Supreme Court Hears First Major Gun Rights Case in Nearly a Decade
A file photo of a gun. (Scott Olson/Getty Images)
Bill Pan

The Supreme Court on Monday heard arguments in a case over a New York City rule restricting the transportation of licensed handguns. The first major Second Amendment gun control case to reach the high court since 2010.

Brought on by three gun owners who live in New York City and the New York State Rifle and Pistol Association (NYSRPA), the case centers around a regulation that outlawed transporting a handgun from inside the city to outside the city, even if the weapon is licensed, locked, and unloaded. That means licensed handgun owners could not legally carry their guns to a vacation home, shooting ranges, or competition locations outside of the city limits.

In a petition presented to the court (pdf), the NYSRPA calls the NYC law "an extreme, unjustified, and irrational restriction on Second Amendment rights." The plaintiffs argue that the restriction is a violation of the Second Amendment, because the right to keep and bear arms includes the right to transport guns outside of the owner's home.

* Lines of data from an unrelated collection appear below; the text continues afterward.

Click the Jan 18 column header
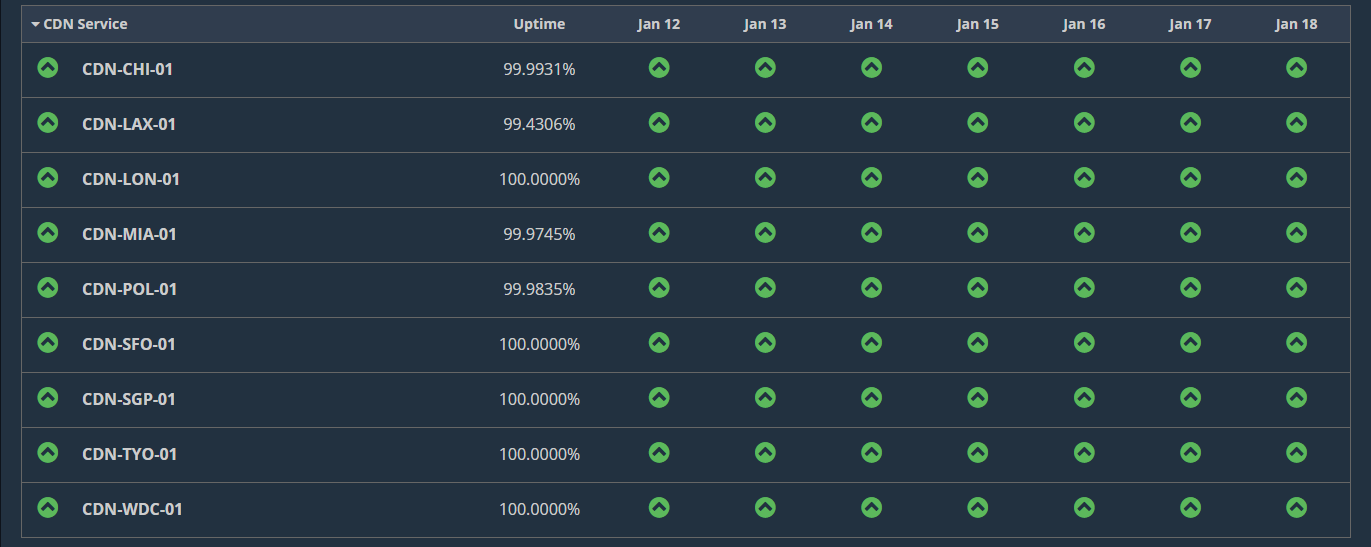 point(1296,24)

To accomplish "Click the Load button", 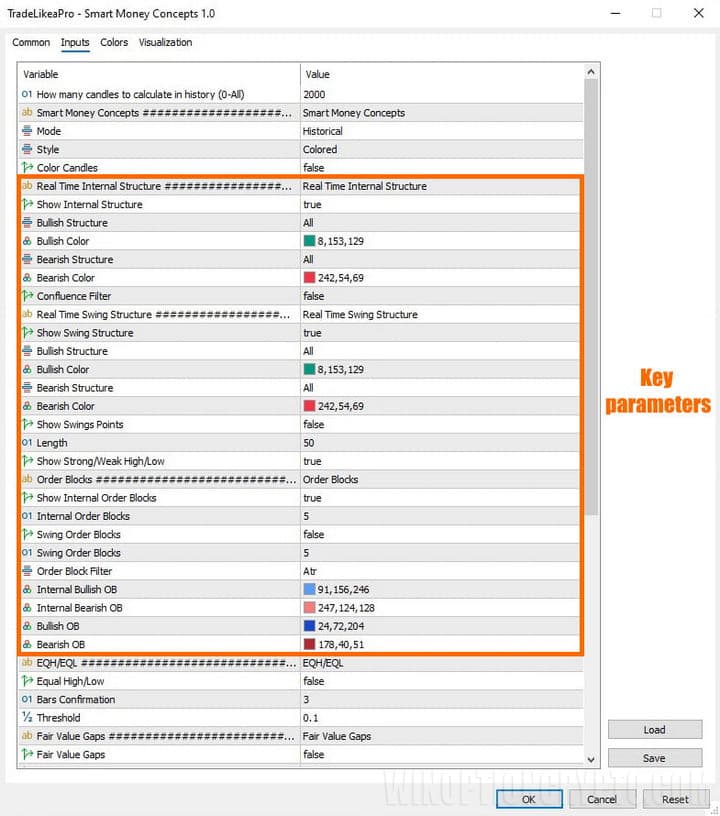I will 654,730.
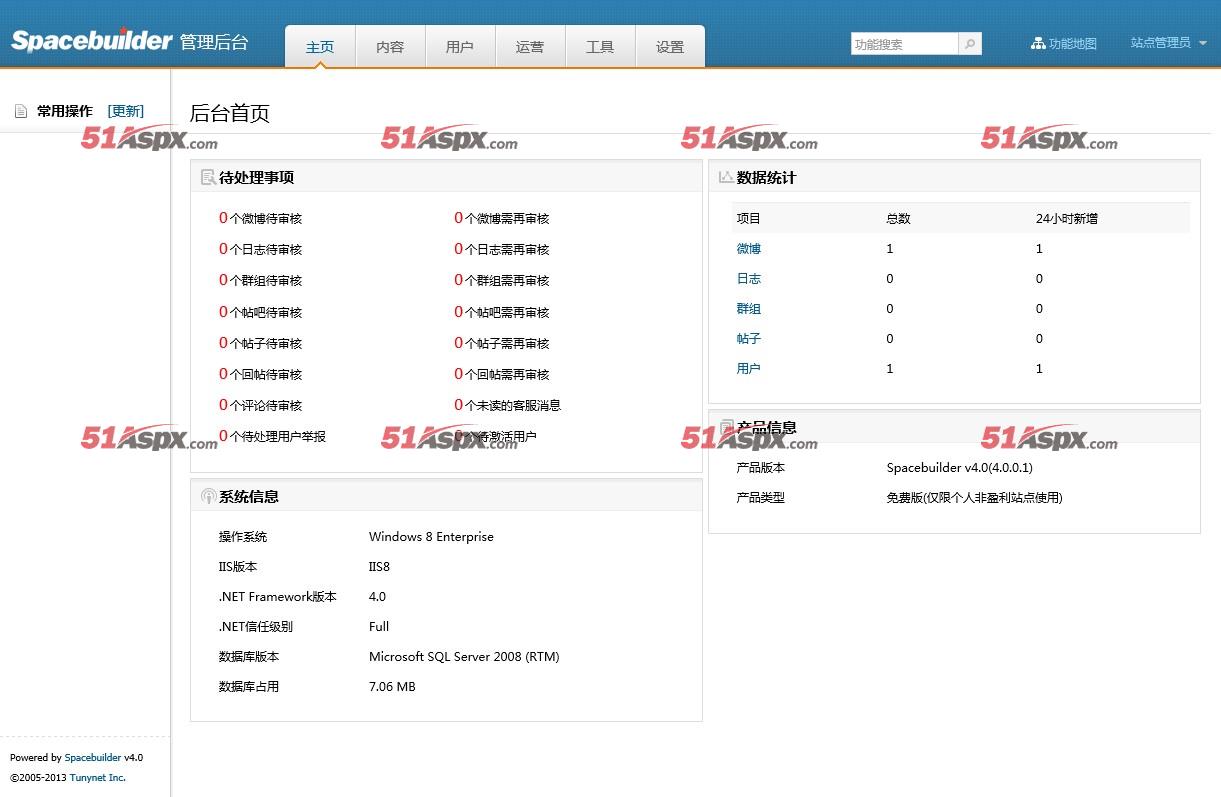Switch to the 内容 tab
Image resolution: width=1221 pixels, height=797 pixels.
pos(390,47)
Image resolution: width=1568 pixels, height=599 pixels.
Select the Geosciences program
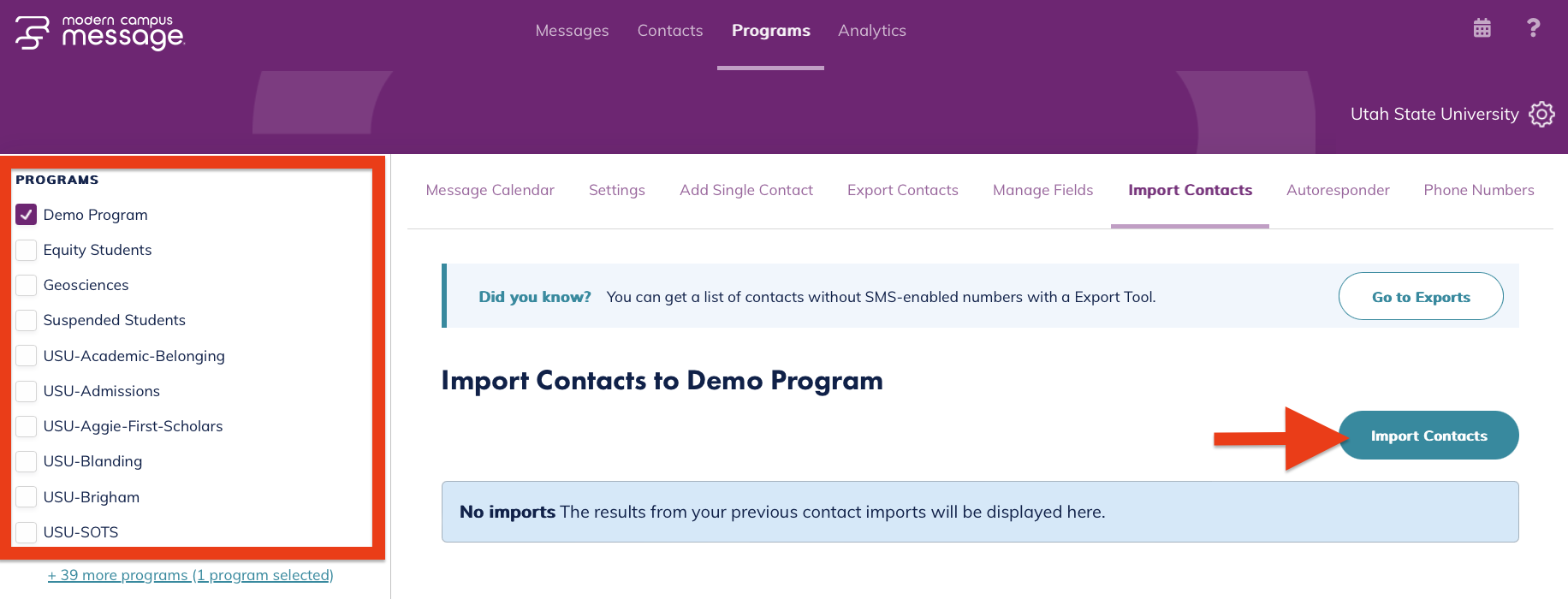pos(26,284)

The plaintiffs first challenged NYC's handgun regulation in 2013. The 2nd U.S. Circuit Court of Appeals, however, ruled in 2018 that the regulation did not violate their Second Amendment rights.

With the retirement of Justice Anthony Kennedy last year, the Supreme Court now has a 5-4 conservative majority. Knowing that a Supreme Court decision against NYC's gun law could adversely affect gun control laws in other states, New York lawmakers took a strategic move to challenge the law before the Monday hearing. The regulations were loosened to allow licensed handguns to be transported "to a home, business, or shooting range outside city limits."

The NYC officials urged the Supreme Court to dismiss the lawsuit all together as the challenge became irrelevant after the laws changed. The argument was welcomed by some Democrat-appointed justices including Ruth Bader Ginsburg and Sonia Sotomayor.

"What you're asking us to do is to take a case in which the other side has thrown in the towel and completely given you every single thing you demanded in your complaint for relief, and you're asking us to opine on a law that's not on the books anymore," Justice Sotomayor said during the plaintiff's opening argument (pdf).

Justice Samuel Alito, however, did not seem to agree that the plaintiffs got exactly what they wanted.

"They wanted a declaration that the old law was unconstitutional, period," said Justice Alito. "And what they have obtained as a result of the new city ordinance and the new state law is a rule that says, yes, you can take the firearm to a firing range outside of New York City, but it must be a direct trip."

A decision from the justices is expected by the end of June 2020.